= Marc LeBlanc =

Video game designer

Marc "Mahk" LeBlanc is an educator and designer of video games.

LeBlanc attended MIT where he received a B.S. and M.S. in Computer Science.

Through his work with Looking Glass Studios, LeBlanc contributed to a number of important video game titles including Ultima Underworld II, System Shock, Flight Unlimited, Terra Nova, and Thief.

After Looking Glass, LeBlanc went to work for Sega, developing artificial intelligence for the Visual Concepts line of sports games. In 2003, LeBlanc went to work for Mind Control Software, where, with Andrew Leker, he co-developed Oasis, which won an Independent Games Festival award. In addition, LeBlanc has participated in a number of Indie Game Jams.

LeBlanc has led a number of Game Design Tuning Workshops at the Game Developers Conference, where he explores his theories on game design, specifically the Mechanics/Dynamics/Aesthetics (MDA) framework. MDA is based in part on the Formal Abstract Design Tools for games discussion initiated by Doug Church. LeBlanc runs a site, 8kindsoffun.com, including the MDA work and his breakdown of "fun" for game design.

==8 Kinds of Fun==
In his work on 8 kinds of fun, LeBlanc explains that when describing fun people should steer away from vague words such as "gameplay" and "fun". Instead he suggests that a more direct vocabulary should be used.
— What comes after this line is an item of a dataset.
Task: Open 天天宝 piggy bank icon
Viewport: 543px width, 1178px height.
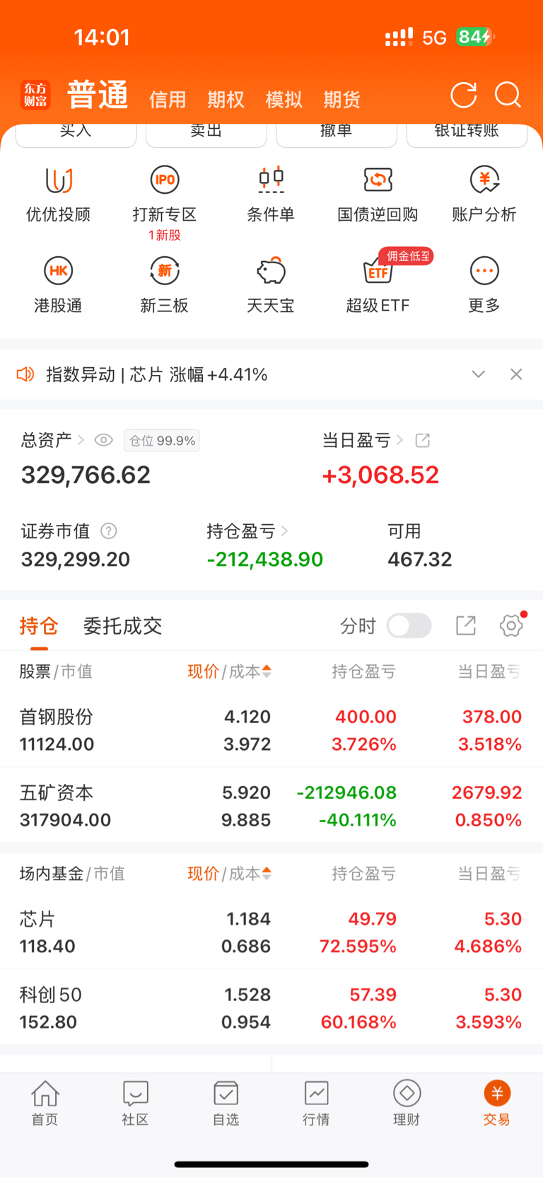Action: [271, 270]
This includes but is not limited to the taxonomy listed below:

1. Sensation: Game as sense-pleasure. Games that evoke emotion in the player, be it through sound, visuals, controller rumble or physical effort. Examples: Dead Space, Dance Dance Revolution, Candy Crush Saga
2. Fantasy: Game as make-believe. Game as a means to take the player to another world. Some call it escapism. Examples: Final Fantasy, Nier: Automata, The Legend of Zelda
3. Narrative: Game as drama. Game as a means to tell a story or narrative to the player. Examples: The Walking Dead, Persona 3, Dear Esther
4. Challenge: Game as obstacle course. Games that provide the player(s) with highly competitive value or with increasingly difficult challenges. Examples: Dark Souls, Tetris, X-COM
5. Fellowship: Game as social framework. Games that have social interactions as its core or as a big feature. Examples: Mario Kart, Destiny, World of Warcraft
6. Discovery: Game as uncharted territory. Games in which the player explores a world. Examples: Uncharted, Tomb Raider, Assassin's Creed
7. Expression: Game as self-discovery. Games that allow for self-expression from the player through gameplay. Examples: Minecraft, Garry's Mod, Roblox
8. Submission: Game as pastime. Games that have "farming" or "grinding" as a core element. Examples: FarmVille, Hyperdimension Neptunia, Disgaea

A game does not need to have only one of the above, nor all of them. Just because these are different kinds of fun does not mean that everyone finds all eight of these things fun at all. Not only do different games provide different combinations and relative quantities of the various kinds of fun, but different players find different combinations more or less fun than others.